DEV Community

Theodor Diaconu
Theodor Diaconu

Posted on

durable workflows for agents

Everyone is building "agent workflow" libraries right now.

Many of them optimize the easiest part.

It is not that hard to wire:

  • model calls
  • tool calls
  • retries
  • fallback models
  • structured outputs

Give that task to a strong model and you can get a surprisingly decent orchestration layer very quickly.

I am not saying those abstractions are useless.

I am saying they are usually not the real problem.

The real problem begins when your workflow lasts longer than the HTTP request that created it.

That is where agent systems stop being a prompt-engineering exercise and start becoming a systems problem. The solution is to employ durable workflows from Runner: https://runner.bluelibs.com/guide/durable-workflows

The Real Problem Is Time

Real agent workflows often span minutes, hours, or days.

They wait for:

  • human approval
  • revised input
  • compliance review
  • a webhook from another system
  • a scheduled retry window
  • a sub-workflow to finish somewhere else

And while they wait, life happens:

  • your server restarts
  • you deploy a new version
  • a worker crashes
  • a queue redelivers
  • another node picks up the execution
  • a user wants to cancel the whole thing right now

That is the part many agent libraries underplay.

They help you choreograph the model.
They do not help you survive time.

And sadly, a JavaScript closure is not a distributed systems primitive. It has great vibes, but terrible crash recovery.
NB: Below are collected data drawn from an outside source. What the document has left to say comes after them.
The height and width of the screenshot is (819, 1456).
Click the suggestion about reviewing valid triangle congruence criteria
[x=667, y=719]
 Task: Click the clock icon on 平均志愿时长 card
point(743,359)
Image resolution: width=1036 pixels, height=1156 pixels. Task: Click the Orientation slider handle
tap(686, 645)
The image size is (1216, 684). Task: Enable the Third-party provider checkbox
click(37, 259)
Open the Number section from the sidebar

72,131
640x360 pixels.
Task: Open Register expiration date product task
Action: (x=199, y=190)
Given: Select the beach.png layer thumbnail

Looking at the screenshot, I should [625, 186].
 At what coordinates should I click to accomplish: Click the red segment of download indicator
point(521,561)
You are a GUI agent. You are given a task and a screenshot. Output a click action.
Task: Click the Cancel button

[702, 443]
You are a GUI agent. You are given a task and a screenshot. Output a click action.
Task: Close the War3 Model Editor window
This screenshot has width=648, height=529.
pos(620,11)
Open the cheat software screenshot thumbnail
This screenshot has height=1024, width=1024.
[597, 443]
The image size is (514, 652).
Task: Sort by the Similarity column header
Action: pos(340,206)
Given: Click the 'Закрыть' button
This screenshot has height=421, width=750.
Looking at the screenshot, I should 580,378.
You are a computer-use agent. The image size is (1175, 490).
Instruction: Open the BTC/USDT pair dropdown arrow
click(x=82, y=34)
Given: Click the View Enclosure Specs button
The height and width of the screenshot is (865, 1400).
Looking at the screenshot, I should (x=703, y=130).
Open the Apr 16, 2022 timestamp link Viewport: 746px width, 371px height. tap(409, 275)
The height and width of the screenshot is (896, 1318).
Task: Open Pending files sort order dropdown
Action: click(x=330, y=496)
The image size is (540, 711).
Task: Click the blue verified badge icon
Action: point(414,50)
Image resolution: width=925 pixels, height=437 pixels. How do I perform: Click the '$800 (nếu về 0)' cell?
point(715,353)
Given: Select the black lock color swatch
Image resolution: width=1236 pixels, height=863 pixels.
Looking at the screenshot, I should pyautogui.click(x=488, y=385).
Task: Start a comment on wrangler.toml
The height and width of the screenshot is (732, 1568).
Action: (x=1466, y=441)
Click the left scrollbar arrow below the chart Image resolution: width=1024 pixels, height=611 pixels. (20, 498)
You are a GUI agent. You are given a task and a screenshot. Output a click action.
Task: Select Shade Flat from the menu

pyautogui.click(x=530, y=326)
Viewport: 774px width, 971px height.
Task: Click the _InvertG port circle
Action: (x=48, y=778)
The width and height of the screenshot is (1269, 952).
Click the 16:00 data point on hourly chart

Why Durable Workflows Fit Agent Systems So Well

Durable workflows solve the part that actually hurts:

  • they persist progress
  • they survive crashes and restarts
  • they let you wait for outside signals cleanly
  • they support safe cancellation
  • they scale horizontally without relying on in-memory timers

This makes them an excellent fit for agent systems, because agent systems are full of pauses, retries, gates, and long-lived state transitions.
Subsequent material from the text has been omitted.